▶

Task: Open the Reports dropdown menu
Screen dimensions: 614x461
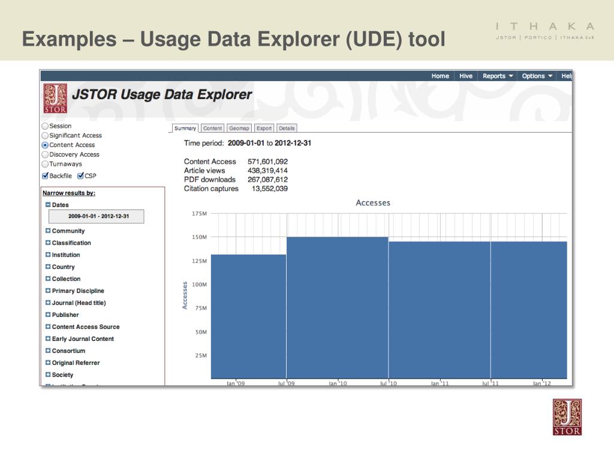Action: click(x=498, y=76)
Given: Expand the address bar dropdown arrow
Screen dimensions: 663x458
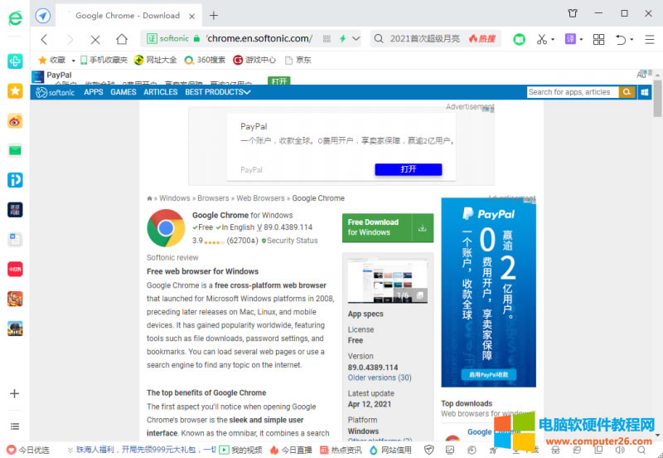Looking at the screenshot, I should click(356, 39).
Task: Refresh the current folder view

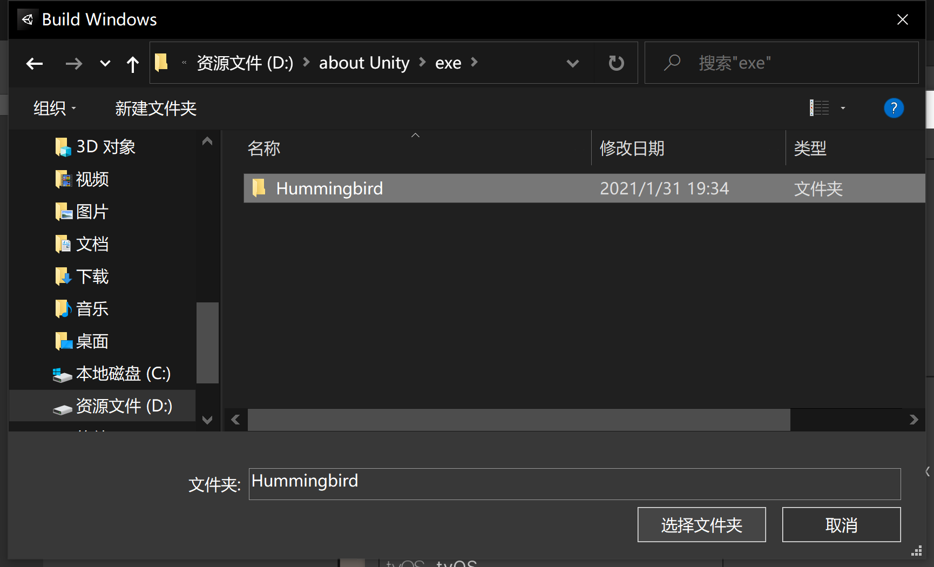Action: click(616, 63)
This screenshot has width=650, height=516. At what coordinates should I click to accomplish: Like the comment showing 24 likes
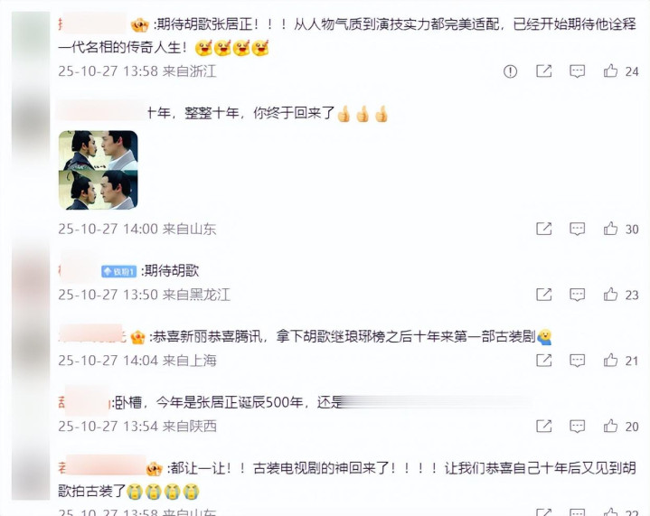tap(610, 70)
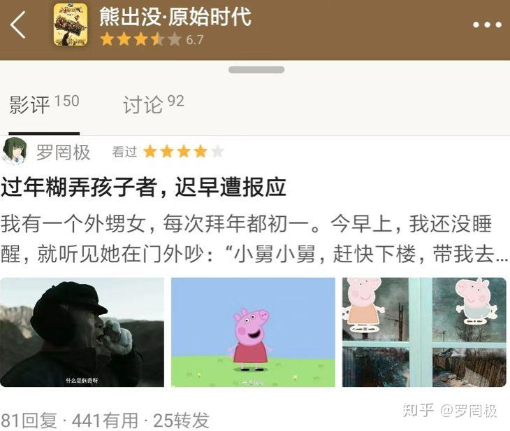Viewport: 510px width, 431px height.
Task: View the Peppa Pig on grass image
Action: [253, 332]
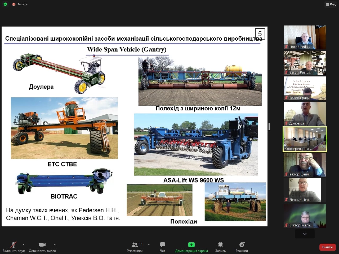This screenshot has width=339, height=254.
Task: Unmute microphone with Включить звук
Action: (x=13, y=247)
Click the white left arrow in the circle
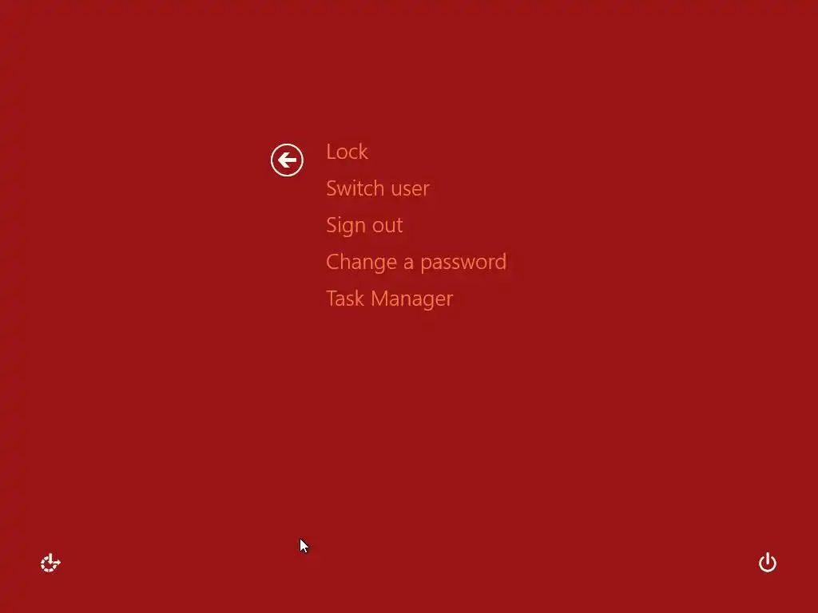 287,160
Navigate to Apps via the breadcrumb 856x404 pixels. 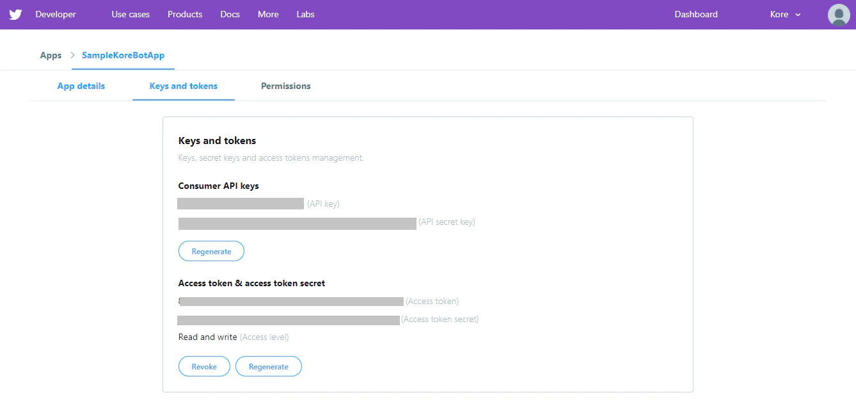[x=51, y=55]
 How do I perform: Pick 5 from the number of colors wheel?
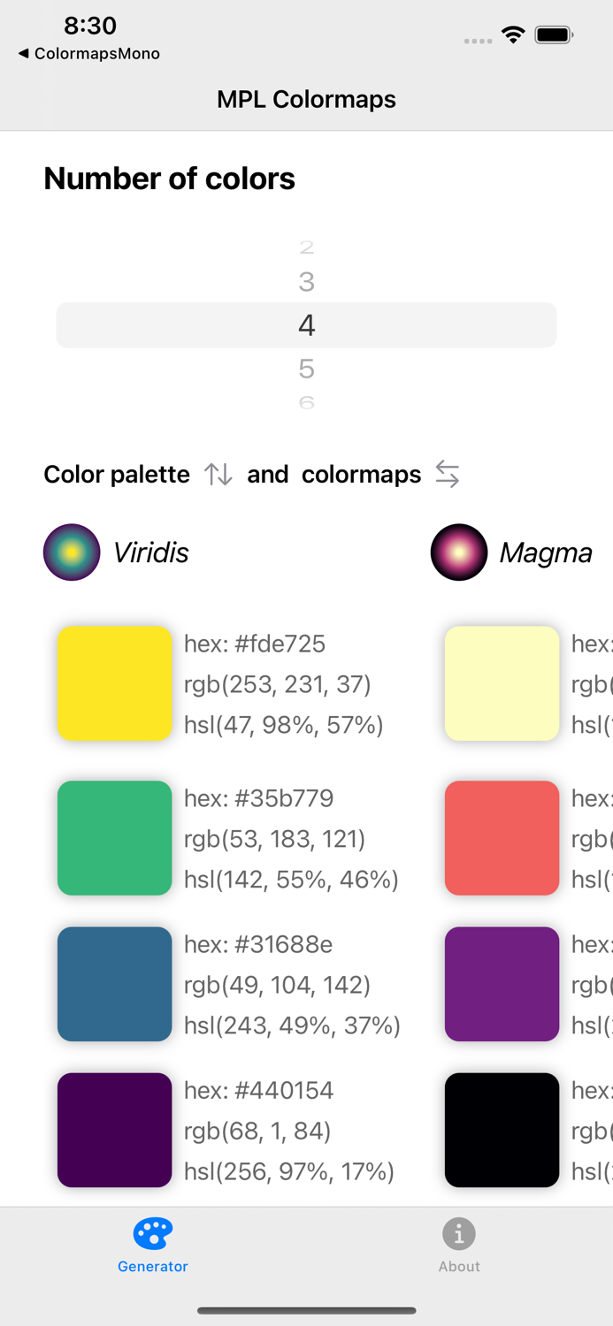click(306, 369)
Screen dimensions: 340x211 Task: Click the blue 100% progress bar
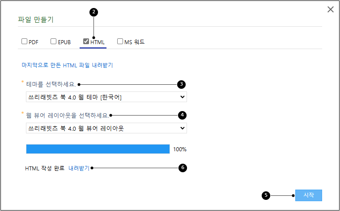pos(98,149)
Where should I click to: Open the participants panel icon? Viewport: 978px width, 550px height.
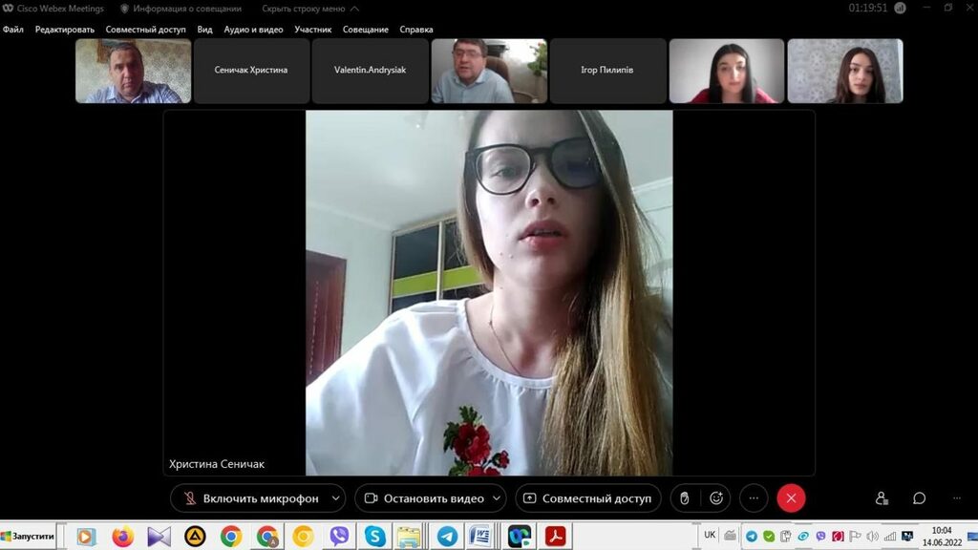[882, 498]
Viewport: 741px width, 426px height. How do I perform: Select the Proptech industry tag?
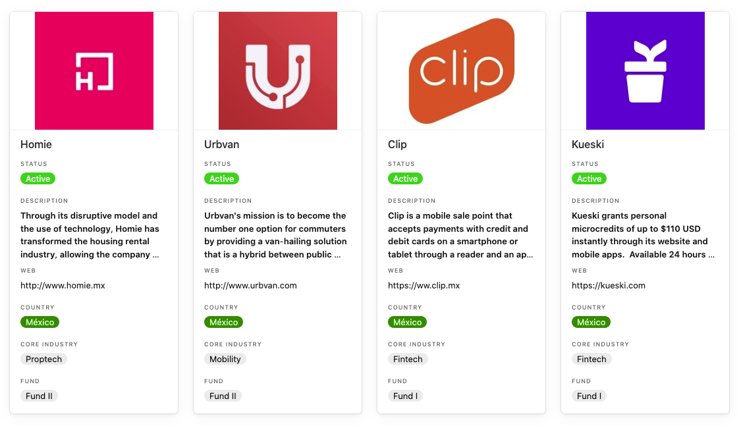point(44,359)
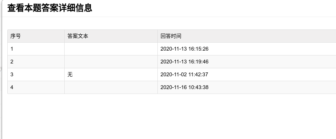Screen dimensions: 336x139
Task: Click sequence number 4 in the table
Action: [x=12, y=87]
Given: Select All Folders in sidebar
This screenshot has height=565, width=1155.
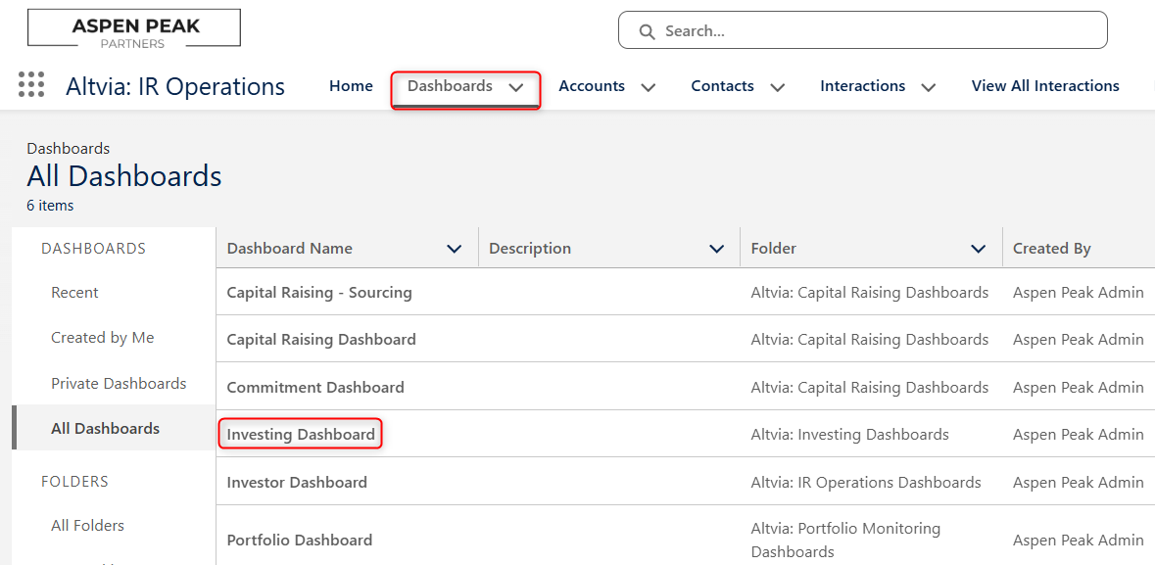Looking at the screenshot, I should coord(87,525).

◀

Where the word "dropdown" shows up in a line of the entries above, copy that line.

Task: Open the Reports dropdown menu
Given: Expand the address bar dropdown arrow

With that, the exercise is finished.